La ligne générale est au désengagement de l’Etat (à l’exception des grands établissements vedettes), sur l’air d’un «démerdez-vous» qui recouvre aussi bien l’incitation à faire entrer massivement le secteur privé dans le système culturel (mécénat, parrainage…) ou à créer des services ou des activités commerciales propres (les fameux «produits dérivés») que la délégation aux régions. Ce qui dans tous les cas fait songer au leitmotiv des martiens envahissant la planète Terre dans le film Mars Attacks de Tim Burton : «Ne courez pas, nous sommes vos amis.» Car il est évident qu’un groupe privé (au hasard LVMH) ira à une manifestation culturelle de prestige destinée à dorer son blason, de préférence à un zébulon bidouillant de l’art numérique dans un garage de Charleville.

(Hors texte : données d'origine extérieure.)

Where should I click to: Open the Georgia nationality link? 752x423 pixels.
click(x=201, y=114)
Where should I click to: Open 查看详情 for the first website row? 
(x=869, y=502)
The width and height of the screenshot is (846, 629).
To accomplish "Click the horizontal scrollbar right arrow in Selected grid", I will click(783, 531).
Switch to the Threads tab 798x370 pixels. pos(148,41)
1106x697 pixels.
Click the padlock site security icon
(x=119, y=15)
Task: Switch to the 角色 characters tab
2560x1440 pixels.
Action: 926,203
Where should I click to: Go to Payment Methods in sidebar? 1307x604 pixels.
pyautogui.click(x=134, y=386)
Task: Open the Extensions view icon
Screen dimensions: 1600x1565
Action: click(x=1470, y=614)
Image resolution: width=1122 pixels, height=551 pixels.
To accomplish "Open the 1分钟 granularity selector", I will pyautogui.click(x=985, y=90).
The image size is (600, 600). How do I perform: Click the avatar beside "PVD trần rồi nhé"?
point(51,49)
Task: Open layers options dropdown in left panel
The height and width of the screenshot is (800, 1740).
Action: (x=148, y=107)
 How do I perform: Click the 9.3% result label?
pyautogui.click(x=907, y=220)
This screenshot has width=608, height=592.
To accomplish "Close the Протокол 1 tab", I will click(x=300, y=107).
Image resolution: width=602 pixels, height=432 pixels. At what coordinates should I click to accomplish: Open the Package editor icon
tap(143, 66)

Clientélisme. L’accroissement de la délégation des décisions budgétaires aux régions n’est guère plus convaincant. La politique de décentralisation culturelle ne date pas de l’ère Sarkozy. Les Drac (Directions régionales des affaires culturelles) ont été créées en 1977. Ce système a ses vertus (notamment via les Frac, Fonds régionaux d’action culturelle, avec la constitution et la diffusion de collection d’œuvres d’art contemporain de qualité).

Mais faute d’avoir été accompagnée d’une politique de formation de cadres culturels locaux compétents, la délégation a induit un défaut fondamental : le clientélisme, voire le populisme régionaliste. Dans une période de restrictions budgétaires, on voit mal comment ce défaut ne pourrait pas dégénérer : soutien prioritaire à la culture spectaculaire et aux «amis», l’un n’excluant pas l’autre. Verra t-on au nom du principe de rentabilité économique appliqué à la culture, tel responsable de théâtre subventionné, tel responsable de musée, soumettre sa programmation aux élus locaux ? Dans certaines régions, ce cauchemar est déjà d’actualité.